INFORMATION SUPPLIED:

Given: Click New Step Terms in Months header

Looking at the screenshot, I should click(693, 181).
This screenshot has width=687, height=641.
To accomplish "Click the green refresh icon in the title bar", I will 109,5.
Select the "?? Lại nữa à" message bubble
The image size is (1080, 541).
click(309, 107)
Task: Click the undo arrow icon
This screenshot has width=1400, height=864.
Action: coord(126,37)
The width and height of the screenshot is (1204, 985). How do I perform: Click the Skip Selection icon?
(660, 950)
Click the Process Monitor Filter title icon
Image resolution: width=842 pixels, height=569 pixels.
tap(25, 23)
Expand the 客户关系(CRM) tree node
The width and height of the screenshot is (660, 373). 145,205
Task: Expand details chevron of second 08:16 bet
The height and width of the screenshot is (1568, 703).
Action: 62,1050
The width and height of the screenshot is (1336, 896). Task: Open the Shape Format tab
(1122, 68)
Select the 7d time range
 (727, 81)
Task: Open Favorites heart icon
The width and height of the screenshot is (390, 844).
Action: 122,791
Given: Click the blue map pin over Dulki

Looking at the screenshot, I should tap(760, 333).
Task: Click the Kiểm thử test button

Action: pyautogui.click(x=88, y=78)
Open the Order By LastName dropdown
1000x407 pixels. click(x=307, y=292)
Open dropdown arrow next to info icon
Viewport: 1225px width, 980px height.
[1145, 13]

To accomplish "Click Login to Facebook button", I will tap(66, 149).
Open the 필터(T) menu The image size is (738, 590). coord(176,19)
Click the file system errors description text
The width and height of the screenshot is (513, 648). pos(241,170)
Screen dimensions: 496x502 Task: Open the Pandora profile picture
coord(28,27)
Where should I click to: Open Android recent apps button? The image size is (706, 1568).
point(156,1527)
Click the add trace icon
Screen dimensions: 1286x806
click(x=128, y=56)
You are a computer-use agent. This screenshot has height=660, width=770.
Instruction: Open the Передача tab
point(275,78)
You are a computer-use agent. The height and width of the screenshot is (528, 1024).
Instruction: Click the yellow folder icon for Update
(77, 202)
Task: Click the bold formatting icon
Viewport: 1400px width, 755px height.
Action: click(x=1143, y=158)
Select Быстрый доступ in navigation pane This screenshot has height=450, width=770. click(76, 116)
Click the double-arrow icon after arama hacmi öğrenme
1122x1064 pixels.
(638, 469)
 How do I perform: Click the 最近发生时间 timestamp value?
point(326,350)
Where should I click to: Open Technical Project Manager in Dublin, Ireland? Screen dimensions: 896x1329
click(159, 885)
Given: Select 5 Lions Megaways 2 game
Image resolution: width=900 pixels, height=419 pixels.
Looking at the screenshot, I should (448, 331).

YOUR TASK:
Can you rewrite all of the items above, replacing "Task" with "Goal" and leaving everything else unchanged?

RESULT OF THE TASK:
Given: Click New Step Terms in Months header

Looking at the screenshot, I should click(693, 181).
This screenshot has width=687, height=641.
To accomplish "Click the green refresh icon in the title bar", I will 109,5.
Select the "?? Lại nữa à" message bubble
The image size is (1080, 541).
click(309, 107)
Goal: Click the undo arrow icon
This screenshot has width=1400, height=864.
Action: coord(126,37)
The width and height of the screenshot is (1204, 985). How do I perform: Click the Skip Selection icon?
(660, 950)
Click the Process Monitor Filter title icon
Image resolution: width=842 pixels, height=569 pixels.
tap(25, 23)
Expand the 客户关系(CRM) tree node
The width and height of the screenshot is (660, 373). 145,205
Goal: Expand details chevron of second 08:16 bet
The height and width of the screenshot is (1568, 703).
Action: 62,1050
The width and height of the screenshot is (1336, 896). Goal: Open the Shape Format tab
(1122, 68)
Select the 7d time range
 (727, 81)
Goal: Open Favorites heart icon
The width and height of the screenshot is (390, 844).
Action: 122,791
Given: Click the blue map pin over Dulki

Looking at the screenshot, I should tap(760, 333).
Goal: Click the Kiểm thử test button

Action: pyautogui.click(x=88, y=78)
Open the Order By LastName dropdown
1000x407 pixels. click(x=307, y=292)
Open dropdown arrow next to info icon
Viewport: 1225px width, 980px height.
[1145, 13]

To accomplish "Click Login to Facebook button", I will tap(66, 149).
Open the 필터(T) menu The image size is (738, 590). coord(176,19)
Click the file system errors description text
The width and height of the screenshot is (513, 648). pos(241,170)
Screen dimensions: 496x502 Goal: Open the Pandora profile picture
coord(28,27)
Where should I click to: Open Android recent apps button? The image size is (706, 1568).
point(156,1527)
Click the add trace icon
Screen dimensions: 1286x806
click(x=128, y=56)
You are a computer-use agent. This screenshot has height=660, width=770.
Instruction: Open the Передача tab
point(275,78)
You are a computer-use agent. The height and width of the screenshot is (528, 1024).
Instruction: Click the yellow folder icon for Update
(77, 202)
Goal: Click the bold formatting icon
Viewport: 1400px width, 755px height.
Action: click(x=1143, y=158)
Select Быстрый доступ in navigation pane This screenshot has height=450, width=770. click(76, 116)
Click the double-arrow icon after arama hacmi öğrenme
1122x1064 pixels.
(638, 469)
 How do I perform: Click the 最近发生时间 timestamp value?
point(326,350)
Where should I click to: Open Technical Project Manager in Dublin, Ireland? Screen dimensions: 896x1329
click(159, 885)
Given: Select 5 Lions Megaways 2 game
Image resolution: width=900 pixels, height=419 pixels.
Looking at the screenshot, I should (448, 331).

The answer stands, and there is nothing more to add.